Note for the cook: Be careful not to blend/pulse the ingredients for your chickpea patties for too long in your food processor. You still want some texture so the patties are able to hold together while cooking.
Prep Time1 hr 15 mins
Cook Time15 mins
Total Time1 hr 30 mins
Course: Main
Servings: 6
Author: Hip Foodie Mom

Ingredients

For the chickpea patties:

  • 2 15 oz. cans of chickpeas or garbanzo beans, drained and rinsed
  • 1 15 oz. can of sweet corn, drained
  • ½ small onion roughly chopped
  • ¼ cup grilled or roasted eggplant roughly chopped
  • ¼ cup zucchini roughly chopped (about half a medium to large sized zucchini)
  • ½ teaspoon paprika
  • ½ teaspoon ground coriander
  • ½ teaspoon cumin
  • 1 heaping cup panko or regular bread crumbs + more if needed
  • ¼ cup flaxseed meal
  • 1 teaspoon lemon zest
  • 1 egg beaten
  • ¼ cup parsley finely chopped + more if needed
  • salt and pepper

For the Red Cabbage Slaw

  • Half head of red cabbage sliced thin using a mandolin slicer or food processor
  • 2 tablespoons good quality extra virgin olive oil + more if needed
  • 1 to 2 teaspoons red wine vinegar
  • Salt and pepper

To cook and assemble the burgers:

  • 2 tablespoons extra virgin olive oil split
  • Brioche buns toasted
  • Fresh green lettuce
  • Tomatoes sliced
  • Red onions sliced thin
  • Dijon mustard
  • Mayonnaise
  • Ketchup

Instructions

For the chickpea patties:

  • Using your KitchenAid® 9-Cup Food Processor, pulse together the chickpeas, corn onions, grilled eggplant, zucchini, paprika, ground coriander and cumin until just combined.
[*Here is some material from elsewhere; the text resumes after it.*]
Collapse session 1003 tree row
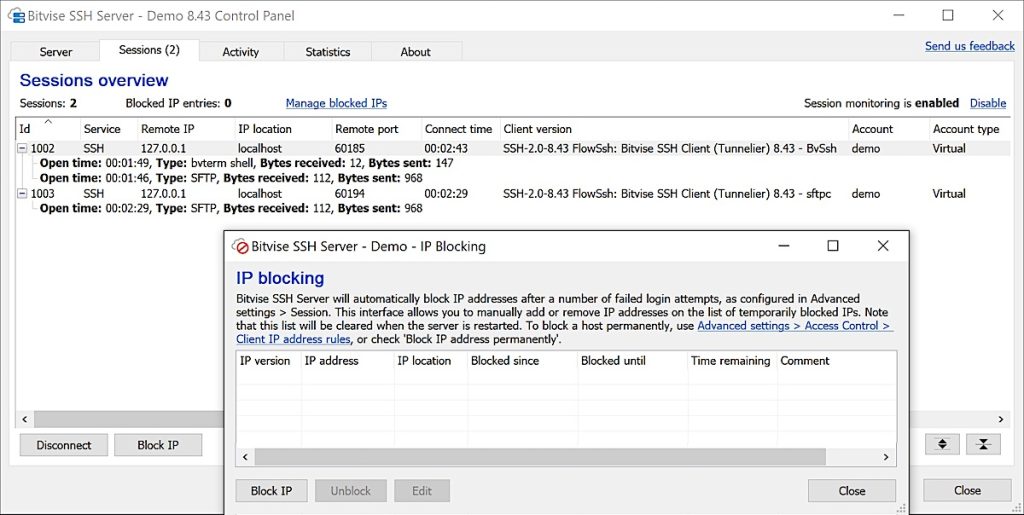The width and height of the screenshot is (1024, 515). pyautogui.click(x=23, y=194)
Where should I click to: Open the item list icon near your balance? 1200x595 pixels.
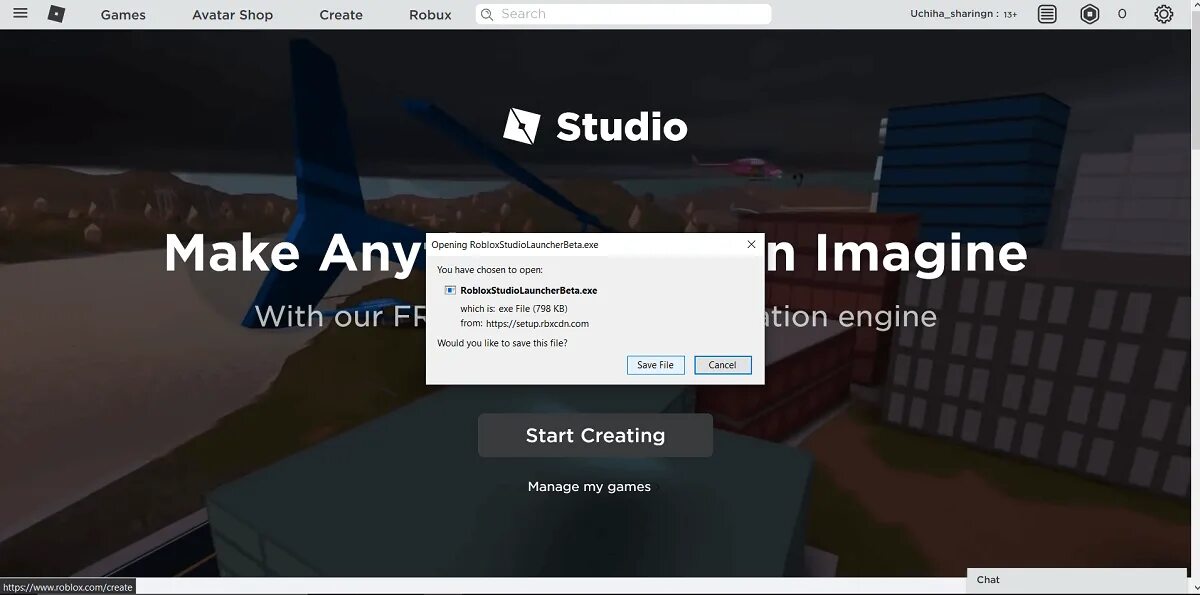click(1046, 13)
Do not over pulse, you want to retain some texture to your patties.
  • Remove mixture from your Food Processor and into a large sized mixing bowl. Add in the panko, flaxseed meal and lemon zest. Using your hands or a rubber spatula, mix until combined. Add the egg, parsley and season with salt and pepper and mix again until combined.
  • The mixture can now be placed into the refrigerator overnight in a sealed, airtight container, if prepping a day ahead. Alternatively, you can form the patties and place on a baking sheet or plate, using parchment paper to separate them and then refrigerate. Refrigerate for at least an hour before cooking.
  • When ready to cook, using your KitchenAid® 7-Ply Stainless Steel with Copper Core 10″ Skillet, heat the olive oil in the skillet on the stove over medium high heat and after a minute or so place the chickpea patties in the skillet, I cooked about 3 at a time, and cook on each side for about 5 to 6 minutes, or until nicely browned, slightly crispy and heated through. Repeat with remaining chickpea patties.

For the Red Cabbage Slaw

  • Using a large mixing bowl, toss the shredded red cabbage in the bowl. Drizzle on the olive oil and red wine vinegar and season with salt and pepper to taste.
  • Toss together until the cabbage is nicely coated in the oil and vinegar.
  • Taste and adjust any ingredients as needed.

To assemble and serve:

  • Place the cooked chickpea patty on a toasted brioche bun and top with lettuce, tomatoes, red onions, red cabbage slaw and squeeze on some Dijon mustard and mayonnaise or any other desired condiments. Top with the topside bun and enjoy while warm!